First off, thanks for letting me (a stranger outside of your circle) spam your blog with my random comments, still! I do appreciate it as these are very much the kinds of discussions I am dieing to have more than a lot of the time, but no one truly wants to discuss in great depth! So secondly and most importantly, thank you for blogging! (I will make sure to have a long drawn out discussion with the bf when he gets home, hehehehe)
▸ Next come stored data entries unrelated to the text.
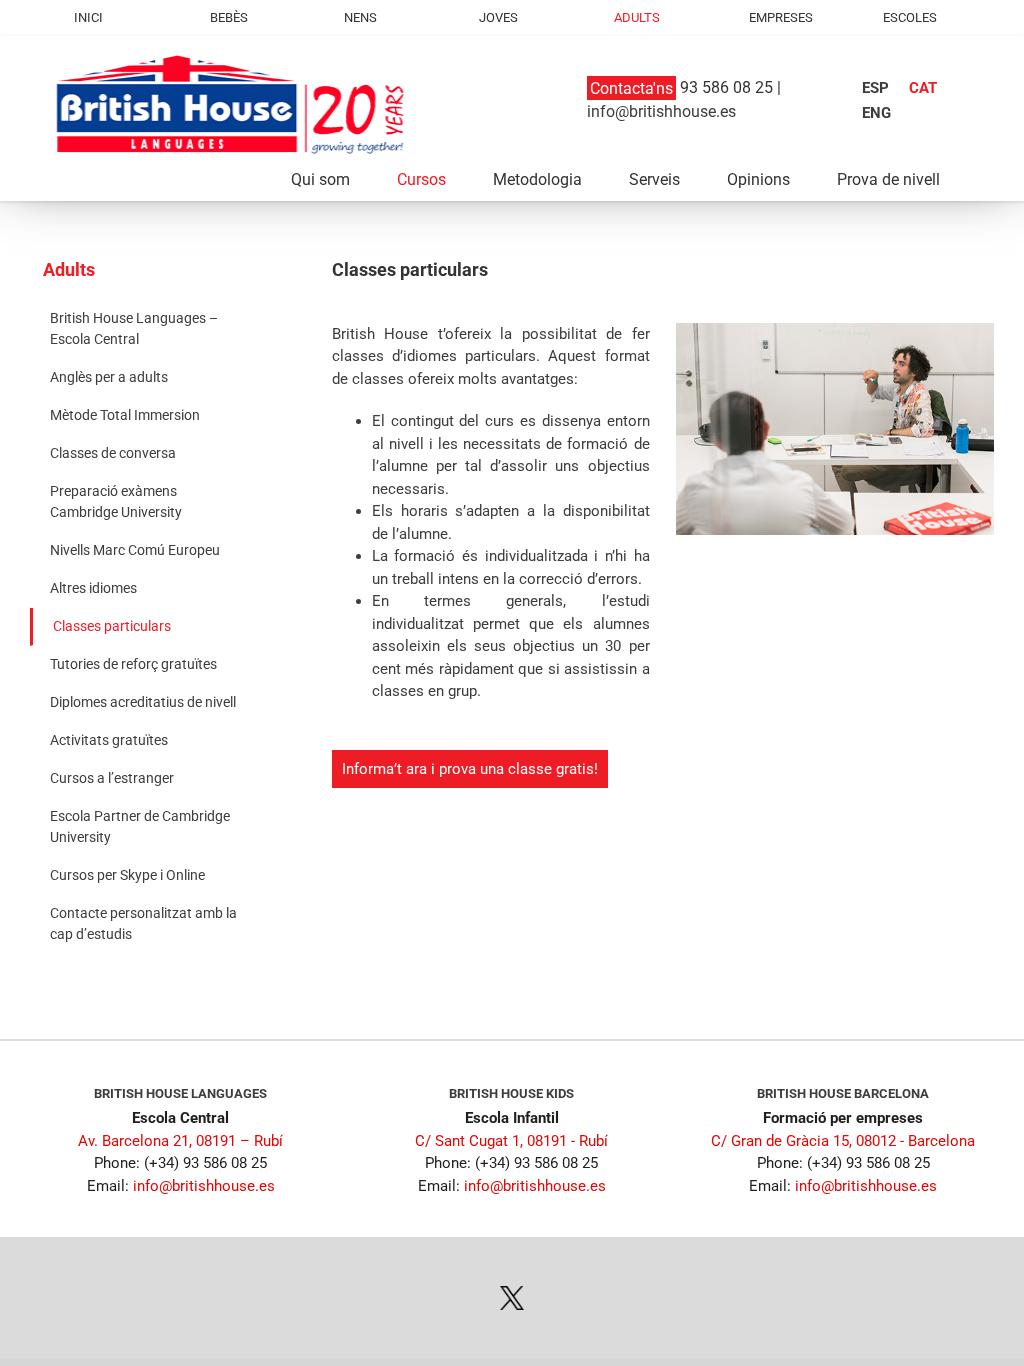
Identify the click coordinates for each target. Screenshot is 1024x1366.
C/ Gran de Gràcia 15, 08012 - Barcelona (843, 1141)
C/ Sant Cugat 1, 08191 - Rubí (511, 1141)
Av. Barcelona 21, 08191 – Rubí (180, 1141)
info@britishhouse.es (661, 111)
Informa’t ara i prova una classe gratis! (470, 769)
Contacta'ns (631, 87)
Let me start off with QUICKLY explaining my background a little – I’ve moved around A LOT and spent time with different cultural groups within those countries (i.e. immersed in my Eastern Arab friends’ world in context of US). I spent all my life wondering how to get people to be more receptive to different kinds, styles, genres of music (cultures, languages, etc). As a person obsessed with music (I guess I could say that I got into the dance because of the music), I will spend hours and hours listening to the same genre and different groups within that genre to gain a better understanding of it, starting from popular to obscure. I’ll do research, listen to everything those artists have put out, then put it in relevance to the era it comes out… You get the idea. But it’s not just pure research, there are memories and people and situations attached to those songs and trying to understand, try and try again despite being out of context (ie. Experiencing the counterculture of the 1960s)

I’ve had lengthy discussions, studying, reading, researching etc. trying so hard to figure out how to make people more receptive to certain styles or types of music (i.e. techno, Western, flamenco, IDM, etc.) and if I were to explain it loosely (will have to look to see if there has been a dissertation or study on this) it seems to be through exposure until it’s imprinted, familiar and loved. In addition the receptivity is increased when the person introducing it has a greater connection with the group. We also have to take into account the receptiveness of the person and their brain to creating new synapses! Perhaps just like a different culture, country – it takes awhile to do so and be integrated. I don’t know anything for sure, and admit I could be very wrong in these ideas as it will definitely not apply to everyone!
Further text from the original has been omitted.